Rioters and police face off in Clichy-sous-Bois, Oct. 29, 2005The unrest was spontaneous and hardly organised at all, the documentary concluded. The rioters protested against widespread discrimination, unemployment and the government’s failed integration policies. Many were from North African immigrant families, and therefore from a Muslim background. But religion was not the driving force and Islamists did not organise or stoke the unrest. Some politicians accused Islamists early on in the saga, but this was more a case of clueless suits seeking a scapegoat than solid facts the police observed on the ground, the documentary concluded.
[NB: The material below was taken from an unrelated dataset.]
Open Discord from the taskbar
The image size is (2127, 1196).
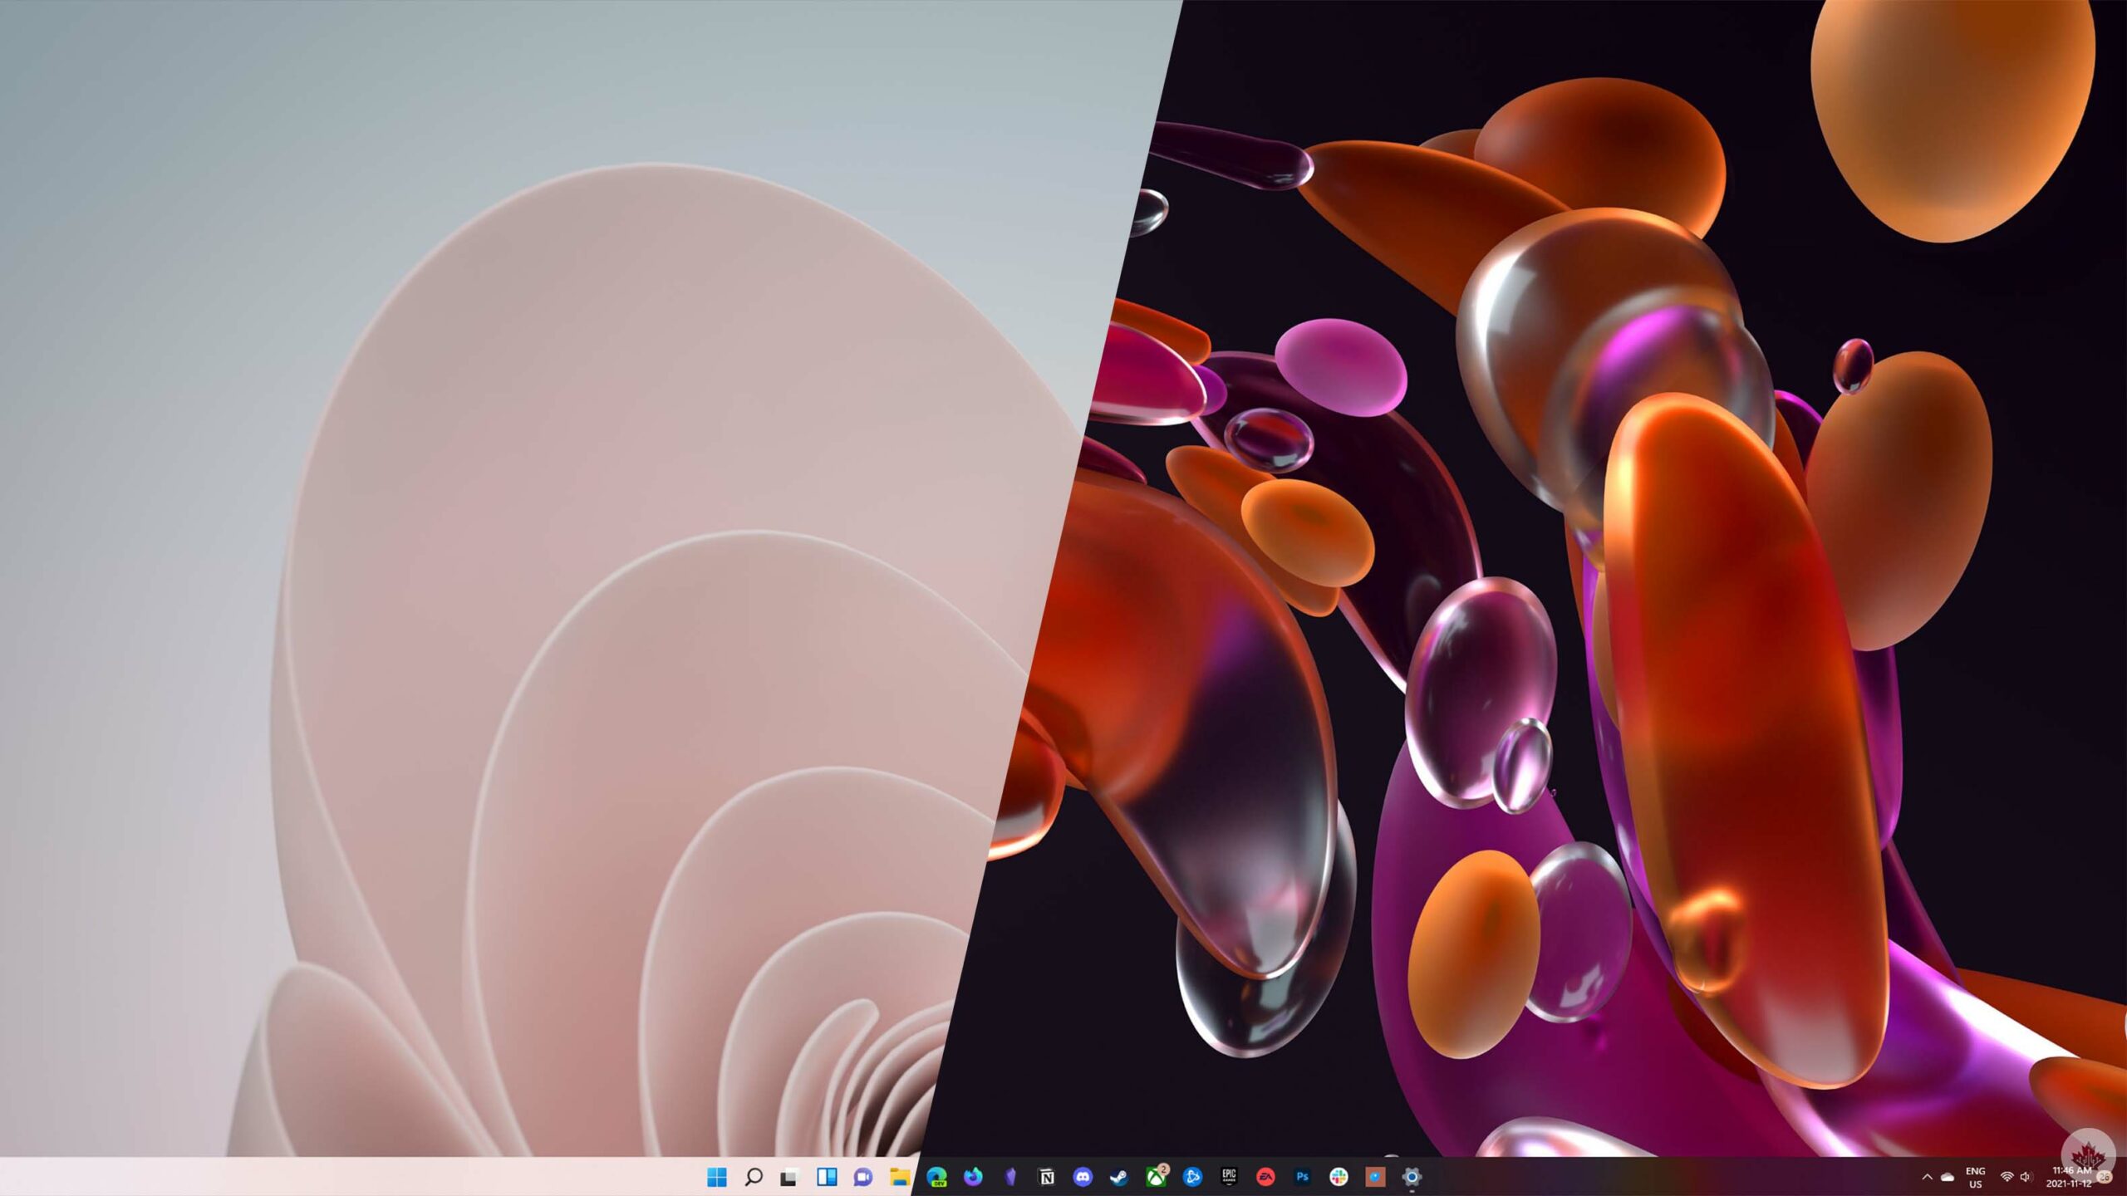[x=1083, y=1177]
Bruno Laffargue, head of police intelligence for the Paris region, said: “We received no solid information that would permit us to accuse the Islamists of this or that riot. They stayed very much in the background in this affair.” Footage broadcast just before his interview showed an imam trying to calm down some hotheads. The clip (in French) can be seen at the end of the second video — entitled “Le tournant, quand tout bascule” (The turning point, when everything tips over) — on the documentary’s video clips page.

If anyone suspects Laffargue of whitewashing the Islamists, it should be noted that his conclusion — first written in a confidential note in late November 2005 for his boss, the interior minister at that time — contradicted what his boss had publicly said. The boss was none other than the current president of France, Nicolas Sarkozy. Early on in the riots, it was Sarkozy who said the unrest was “perfectly organised” by “mafiosi” (his term for drug dealers) and “fundamentalists.” His tough talk was controversial at the time and he was embarrassed when the note contradicting him was leaked to the press in early December 2005.

A car burns during a riot in the Paris suburb of Le Blanc-Mesnil, Nov. 3, 2005This is not to say there are no Islamists in the Paris banlieues or that they don’t stir things up when they want. They did stoke the headscarf controversy of 2003/2004 quite effectively. But even as the rioting was going on, we journalists covering it on the ground noticed the classic Islamist demand in France — to repeal the law banning Muslim headscarves in state schools — was never expressed by the rioters. Interviews with residents in riot-hit areas (Muslims and non-Muslims) showed they didn’t buy the Islamist explanation.

There may well have been some Allah-o-akbars shouted in the din of the rioting but, like one swallow not making a spring, they didn’t make an Islamist plot that the MSM just didn’t see. We have known this for quite a while, and now have even more evidence for it. Is it finally time to retire the misleading term “Paris intifada?”